▶ Directions for this task: Could you give back the listing below exactly, every line included?

▶ Records to use:
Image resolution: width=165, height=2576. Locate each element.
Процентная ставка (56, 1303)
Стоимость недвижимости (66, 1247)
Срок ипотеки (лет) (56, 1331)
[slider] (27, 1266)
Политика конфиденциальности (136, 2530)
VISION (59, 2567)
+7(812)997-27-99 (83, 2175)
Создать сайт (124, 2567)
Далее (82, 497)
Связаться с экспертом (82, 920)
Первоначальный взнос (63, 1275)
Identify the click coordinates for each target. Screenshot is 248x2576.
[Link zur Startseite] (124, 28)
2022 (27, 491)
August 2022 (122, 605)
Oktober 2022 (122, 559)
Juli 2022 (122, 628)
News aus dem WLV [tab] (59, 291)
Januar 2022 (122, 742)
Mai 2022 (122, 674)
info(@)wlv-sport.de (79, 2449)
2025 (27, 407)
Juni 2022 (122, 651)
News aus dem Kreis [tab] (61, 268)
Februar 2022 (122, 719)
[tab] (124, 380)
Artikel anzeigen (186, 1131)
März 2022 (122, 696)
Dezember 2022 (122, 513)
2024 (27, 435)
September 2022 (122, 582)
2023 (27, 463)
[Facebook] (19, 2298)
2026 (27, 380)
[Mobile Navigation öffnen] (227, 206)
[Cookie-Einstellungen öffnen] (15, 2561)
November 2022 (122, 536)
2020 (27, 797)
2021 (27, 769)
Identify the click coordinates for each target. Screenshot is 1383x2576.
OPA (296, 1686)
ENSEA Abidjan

▶ The answer:
Image resolution: width=165, height=2576. Locate each element.
Процентная ставка (56, 1303)
Стоимость недвижимости (66, 1247)
Срок ипотеки (лет) (56, 1331)
[slider] (27, 1266)
Политика конфиденциальности (136, 2530)
VISION (59, 2567)
+7(812)997-27-99 (83, 2175)
Создать сайт (124, 2567)
Далее (82, 497)
Связаться с экспертом (82, 920)
Первоначальный взнос (63, 1275)
Identify the click coordinates for each target. Screenshot is 248x2576.
[Link zur Startseite] (124, 28)
2022 (27, 491)
August 2022 (122, 605)
Oktober 2022 (122, 559)
Juli 2022 (122, 628)
News aus dem WLV [tab] (59, 291)
Januar 2022 (122, 742)
Mai 2022 (122, 674)
info(@)wlv-sport.de (79, 2449)
2025 (27, 407)
Juni 2022 (122, 651)
News aus dem Kreis [tab] (61, 268)
Februar 2022 (122, 719)
[tab] (124, 380)
Artikel anzeigen (186, 1131)
März 2022 (122, 696)
Dezember 2022 (122, 513)
2024 (27, 435)
September 2022 (122, 582)
2023 (27, 463)
[Facebook] (19, 2298)
2026 (27, 380)
[Mobile Navigation öffnen] (227, 206)
[Cookie-Einstellungen öffnen] (15, 2561)
November 2022 (122, 536)
2020 (27, 797)
2021 (27, 769)
Identify the click coordinates for each target. Screenshot is 1383x2576.
OPA (296, 1686)
ENSEA Abidjan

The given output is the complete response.